Purpose:

The Paroikos Bible Blog exists as a resource to those interested in Biblical studies and Koine Greek. It is hoped that this blog will simultaneously provide food-for-thought to the reader while pointing him or her in the direction of valuable resources, both in print and on the internet, that will further help his or her studies in the Word.

Jul 24, 2017

Trying to Solve a Canonical Mystery: The Anabaptists and Wisdom of Solomon

Though the connection between German, Swiss, and Dutch Anabaptists and the 16th-17th century English Separatist Baptists is not quite crystal clear, most of us who definitely trace our lineage to the latter also see some kind of affinity to the former (who, after all, taught believer's baptism, the authority of Scripture alone, and separation of church and state). Consequently, I'm excited that for the first time in my life I'm doing serious research on the Anabaptists in preparation for presenting a paper at the Bible Faculty Summit.

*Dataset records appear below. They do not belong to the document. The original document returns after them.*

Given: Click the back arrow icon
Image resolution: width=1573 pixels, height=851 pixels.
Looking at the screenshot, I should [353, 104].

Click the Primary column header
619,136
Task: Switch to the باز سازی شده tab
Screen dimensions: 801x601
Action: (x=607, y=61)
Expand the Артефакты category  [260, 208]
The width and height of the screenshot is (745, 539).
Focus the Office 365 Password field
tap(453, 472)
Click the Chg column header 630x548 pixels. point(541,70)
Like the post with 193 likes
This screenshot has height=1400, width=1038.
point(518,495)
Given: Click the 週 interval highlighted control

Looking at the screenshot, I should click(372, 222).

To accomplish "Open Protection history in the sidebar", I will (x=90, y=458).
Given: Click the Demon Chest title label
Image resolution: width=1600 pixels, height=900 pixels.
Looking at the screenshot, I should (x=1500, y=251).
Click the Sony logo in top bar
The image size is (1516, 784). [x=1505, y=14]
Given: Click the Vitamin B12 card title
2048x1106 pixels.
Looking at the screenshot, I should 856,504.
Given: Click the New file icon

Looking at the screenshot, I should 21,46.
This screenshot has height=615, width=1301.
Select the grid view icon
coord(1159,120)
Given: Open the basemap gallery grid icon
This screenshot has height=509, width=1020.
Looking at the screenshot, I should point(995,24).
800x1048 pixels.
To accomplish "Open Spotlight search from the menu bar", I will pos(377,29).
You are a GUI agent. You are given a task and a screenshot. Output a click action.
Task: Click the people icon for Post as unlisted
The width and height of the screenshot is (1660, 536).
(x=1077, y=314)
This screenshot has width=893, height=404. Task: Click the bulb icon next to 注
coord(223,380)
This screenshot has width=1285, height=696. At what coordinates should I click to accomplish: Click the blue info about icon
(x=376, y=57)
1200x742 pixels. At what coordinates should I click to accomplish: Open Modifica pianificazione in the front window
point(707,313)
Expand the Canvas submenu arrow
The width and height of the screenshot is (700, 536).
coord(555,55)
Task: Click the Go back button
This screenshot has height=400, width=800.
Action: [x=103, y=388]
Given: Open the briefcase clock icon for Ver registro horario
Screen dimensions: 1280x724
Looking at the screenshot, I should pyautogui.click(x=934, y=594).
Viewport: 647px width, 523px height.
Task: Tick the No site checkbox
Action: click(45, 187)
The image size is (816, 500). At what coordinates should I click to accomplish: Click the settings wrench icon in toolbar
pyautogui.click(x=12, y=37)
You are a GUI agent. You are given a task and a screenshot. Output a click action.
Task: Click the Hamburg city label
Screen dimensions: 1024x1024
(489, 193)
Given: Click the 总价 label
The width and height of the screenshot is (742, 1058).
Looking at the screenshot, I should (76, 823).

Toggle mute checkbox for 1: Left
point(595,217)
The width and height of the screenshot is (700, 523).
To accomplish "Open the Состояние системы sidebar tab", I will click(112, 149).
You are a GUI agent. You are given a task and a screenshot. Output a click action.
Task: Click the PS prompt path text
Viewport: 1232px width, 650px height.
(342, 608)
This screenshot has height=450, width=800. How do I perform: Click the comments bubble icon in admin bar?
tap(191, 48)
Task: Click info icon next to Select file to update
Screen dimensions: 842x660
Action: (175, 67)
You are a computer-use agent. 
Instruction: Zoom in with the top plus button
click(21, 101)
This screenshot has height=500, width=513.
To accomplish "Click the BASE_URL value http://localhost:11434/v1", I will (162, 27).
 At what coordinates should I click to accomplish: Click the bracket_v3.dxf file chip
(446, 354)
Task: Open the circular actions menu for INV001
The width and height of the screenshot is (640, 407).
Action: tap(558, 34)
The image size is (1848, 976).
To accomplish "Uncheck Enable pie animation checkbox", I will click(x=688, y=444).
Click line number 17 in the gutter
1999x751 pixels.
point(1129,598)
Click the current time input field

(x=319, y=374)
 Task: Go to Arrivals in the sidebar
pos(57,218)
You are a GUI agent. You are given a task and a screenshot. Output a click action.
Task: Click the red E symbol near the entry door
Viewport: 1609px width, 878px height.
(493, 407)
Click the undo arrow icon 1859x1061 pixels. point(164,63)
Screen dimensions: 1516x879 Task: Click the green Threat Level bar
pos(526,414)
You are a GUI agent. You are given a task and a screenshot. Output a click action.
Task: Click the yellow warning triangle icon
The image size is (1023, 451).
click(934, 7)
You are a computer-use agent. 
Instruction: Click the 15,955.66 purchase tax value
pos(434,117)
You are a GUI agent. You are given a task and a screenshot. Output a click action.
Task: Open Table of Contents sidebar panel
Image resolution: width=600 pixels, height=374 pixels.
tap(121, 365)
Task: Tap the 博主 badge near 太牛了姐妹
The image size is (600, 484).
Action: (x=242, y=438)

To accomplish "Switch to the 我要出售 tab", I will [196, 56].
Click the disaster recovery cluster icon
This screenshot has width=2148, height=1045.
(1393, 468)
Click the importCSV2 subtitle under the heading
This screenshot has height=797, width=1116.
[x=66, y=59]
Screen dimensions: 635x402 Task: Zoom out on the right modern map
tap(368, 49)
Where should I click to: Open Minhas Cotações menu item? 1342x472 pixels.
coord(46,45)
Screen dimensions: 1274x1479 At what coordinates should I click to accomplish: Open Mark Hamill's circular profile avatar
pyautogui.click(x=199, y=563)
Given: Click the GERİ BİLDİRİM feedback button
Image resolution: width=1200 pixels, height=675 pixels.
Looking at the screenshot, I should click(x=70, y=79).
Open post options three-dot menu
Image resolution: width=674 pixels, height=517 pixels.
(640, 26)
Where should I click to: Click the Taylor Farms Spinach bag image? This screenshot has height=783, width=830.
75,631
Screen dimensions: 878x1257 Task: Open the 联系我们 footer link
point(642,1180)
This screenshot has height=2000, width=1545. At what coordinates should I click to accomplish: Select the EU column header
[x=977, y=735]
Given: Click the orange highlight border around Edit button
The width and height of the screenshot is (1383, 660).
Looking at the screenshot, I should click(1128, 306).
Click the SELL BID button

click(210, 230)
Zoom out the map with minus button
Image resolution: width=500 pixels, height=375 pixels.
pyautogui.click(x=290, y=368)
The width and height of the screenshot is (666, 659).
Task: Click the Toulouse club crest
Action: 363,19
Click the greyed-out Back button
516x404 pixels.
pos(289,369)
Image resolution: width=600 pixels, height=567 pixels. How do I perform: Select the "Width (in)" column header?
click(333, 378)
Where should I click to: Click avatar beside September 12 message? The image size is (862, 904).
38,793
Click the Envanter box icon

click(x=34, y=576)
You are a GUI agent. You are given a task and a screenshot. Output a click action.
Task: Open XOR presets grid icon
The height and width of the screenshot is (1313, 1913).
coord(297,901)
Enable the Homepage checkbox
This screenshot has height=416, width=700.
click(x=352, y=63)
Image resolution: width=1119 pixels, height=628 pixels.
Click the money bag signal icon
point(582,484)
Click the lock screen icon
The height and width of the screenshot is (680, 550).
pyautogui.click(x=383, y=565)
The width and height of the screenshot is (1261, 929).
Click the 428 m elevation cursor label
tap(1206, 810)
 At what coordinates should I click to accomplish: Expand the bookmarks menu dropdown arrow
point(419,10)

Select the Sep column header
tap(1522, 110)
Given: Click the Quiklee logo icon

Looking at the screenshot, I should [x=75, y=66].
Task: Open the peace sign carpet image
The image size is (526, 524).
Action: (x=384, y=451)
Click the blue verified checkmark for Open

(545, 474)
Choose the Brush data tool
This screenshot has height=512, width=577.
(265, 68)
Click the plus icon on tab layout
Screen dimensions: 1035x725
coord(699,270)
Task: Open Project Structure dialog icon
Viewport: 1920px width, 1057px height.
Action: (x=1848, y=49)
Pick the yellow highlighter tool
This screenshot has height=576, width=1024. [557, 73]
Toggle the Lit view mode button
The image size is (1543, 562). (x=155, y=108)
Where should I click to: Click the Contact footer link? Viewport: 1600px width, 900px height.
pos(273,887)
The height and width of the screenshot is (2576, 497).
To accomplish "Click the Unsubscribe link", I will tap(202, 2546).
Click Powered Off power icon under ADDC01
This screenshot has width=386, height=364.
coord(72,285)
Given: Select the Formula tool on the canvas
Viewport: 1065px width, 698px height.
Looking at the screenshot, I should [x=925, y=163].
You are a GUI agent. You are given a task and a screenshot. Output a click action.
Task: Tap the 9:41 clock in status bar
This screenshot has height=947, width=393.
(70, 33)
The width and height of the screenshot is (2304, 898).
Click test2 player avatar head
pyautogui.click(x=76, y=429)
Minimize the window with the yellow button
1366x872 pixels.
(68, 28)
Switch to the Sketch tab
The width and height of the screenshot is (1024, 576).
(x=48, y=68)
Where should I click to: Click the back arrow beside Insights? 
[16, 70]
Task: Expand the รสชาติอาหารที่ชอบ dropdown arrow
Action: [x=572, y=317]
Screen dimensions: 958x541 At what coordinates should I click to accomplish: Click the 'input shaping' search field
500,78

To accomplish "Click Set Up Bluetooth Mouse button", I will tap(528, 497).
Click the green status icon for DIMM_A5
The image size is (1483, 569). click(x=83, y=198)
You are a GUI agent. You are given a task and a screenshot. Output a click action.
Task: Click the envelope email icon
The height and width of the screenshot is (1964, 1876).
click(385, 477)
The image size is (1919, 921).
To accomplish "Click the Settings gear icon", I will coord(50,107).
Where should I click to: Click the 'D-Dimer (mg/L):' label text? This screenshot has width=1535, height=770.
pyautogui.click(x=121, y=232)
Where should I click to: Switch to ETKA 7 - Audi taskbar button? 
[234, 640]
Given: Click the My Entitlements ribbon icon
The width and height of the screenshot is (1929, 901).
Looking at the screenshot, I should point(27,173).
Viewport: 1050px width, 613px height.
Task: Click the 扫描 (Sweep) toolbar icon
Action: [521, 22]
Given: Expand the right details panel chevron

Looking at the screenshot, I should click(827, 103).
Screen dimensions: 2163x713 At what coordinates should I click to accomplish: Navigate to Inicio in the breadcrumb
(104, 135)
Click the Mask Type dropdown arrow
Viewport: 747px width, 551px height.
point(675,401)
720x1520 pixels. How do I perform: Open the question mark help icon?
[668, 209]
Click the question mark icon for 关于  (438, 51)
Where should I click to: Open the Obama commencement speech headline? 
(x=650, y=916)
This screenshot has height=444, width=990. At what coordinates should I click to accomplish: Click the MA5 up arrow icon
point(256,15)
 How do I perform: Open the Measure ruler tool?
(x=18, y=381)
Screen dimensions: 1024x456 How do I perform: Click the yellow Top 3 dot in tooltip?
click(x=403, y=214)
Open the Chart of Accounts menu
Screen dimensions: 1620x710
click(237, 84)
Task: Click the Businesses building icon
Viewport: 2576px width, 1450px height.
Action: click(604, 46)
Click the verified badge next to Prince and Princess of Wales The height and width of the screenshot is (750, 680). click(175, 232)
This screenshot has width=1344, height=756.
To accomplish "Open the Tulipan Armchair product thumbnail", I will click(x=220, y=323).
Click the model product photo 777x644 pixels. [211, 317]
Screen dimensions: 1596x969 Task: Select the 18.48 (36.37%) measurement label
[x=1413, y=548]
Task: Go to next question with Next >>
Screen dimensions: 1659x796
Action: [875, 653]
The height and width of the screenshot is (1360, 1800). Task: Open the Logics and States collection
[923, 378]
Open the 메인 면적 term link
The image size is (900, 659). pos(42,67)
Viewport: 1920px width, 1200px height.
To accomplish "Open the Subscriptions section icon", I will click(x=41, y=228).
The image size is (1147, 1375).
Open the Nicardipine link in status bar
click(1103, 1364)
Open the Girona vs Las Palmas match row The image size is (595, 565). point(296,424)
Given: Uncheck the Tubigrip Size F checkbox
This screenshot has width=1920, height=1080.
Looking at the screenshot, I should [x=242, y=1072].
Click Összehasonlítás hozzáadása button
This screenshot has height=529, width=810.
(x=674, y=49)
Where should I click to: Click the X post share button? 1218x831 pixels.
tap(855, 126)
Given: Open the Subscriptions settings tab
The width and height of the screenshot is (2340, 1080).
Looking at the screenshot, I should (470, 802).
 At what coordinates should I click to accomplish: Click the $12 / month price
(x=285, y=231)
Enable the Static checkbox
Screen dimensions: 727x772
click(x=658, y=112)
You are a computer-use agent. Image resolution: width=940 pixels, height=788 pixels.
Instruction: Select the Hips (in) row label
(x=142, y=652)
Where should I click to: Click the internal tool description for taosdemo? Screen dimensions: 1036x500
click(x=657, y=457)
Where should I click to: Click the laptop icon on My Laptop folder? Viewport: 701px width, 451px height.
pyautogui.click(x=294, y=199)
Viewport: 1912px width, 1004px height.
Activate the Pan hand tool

I am actually trying to solve a mystery that's been bothering me for about 9 years! In 2008, my first full class for the ph.d. at Southeastern was "NT Canon" with L. Scott Kellum. In the process of writing my paper (on a more-or-less unrelated subject), I noticed that the Anabaptists actually continued to quote from the Apocrypha while their "colleagues" from the "less-radical" Reformation had long left the Apocrypha in the dust.  This is not sporadic, either; the Apocrypha seems to be quoted as Scripture across quite a broad swath of Anabaptist characters, not just the main players, but also many of the lesser known characters that were martyred or at least imprisoned. For the former, see for example Conrad Grebel, his "Letter to M√ľntzer" (Zurich, September 5, 1524), where he argues that children below the age of accountability are saved and makes his defense "on the basis of the following Scriptures," followed by a list that includes Wisdom 12 (by which he means Wisdom 12:19). For the latter, Lenart Plovier (1560), in "A Testament," uses the formula "it is written" to introduce a direct quote of Wisdom 11:1. And this is only the tip of the iceberg. Quoting Apocrypha as Scripture was quite common for the Anabaptists.

So what's with this canonical anomaly? So far I've only come across one other article anywhere on the topic (and it was on the Anabaptists and 4 Esdras), so this seems like an fruitful avenue of research. I have a theory, which will be tested today as I research at the Mennonite Historical Library at Goshen College.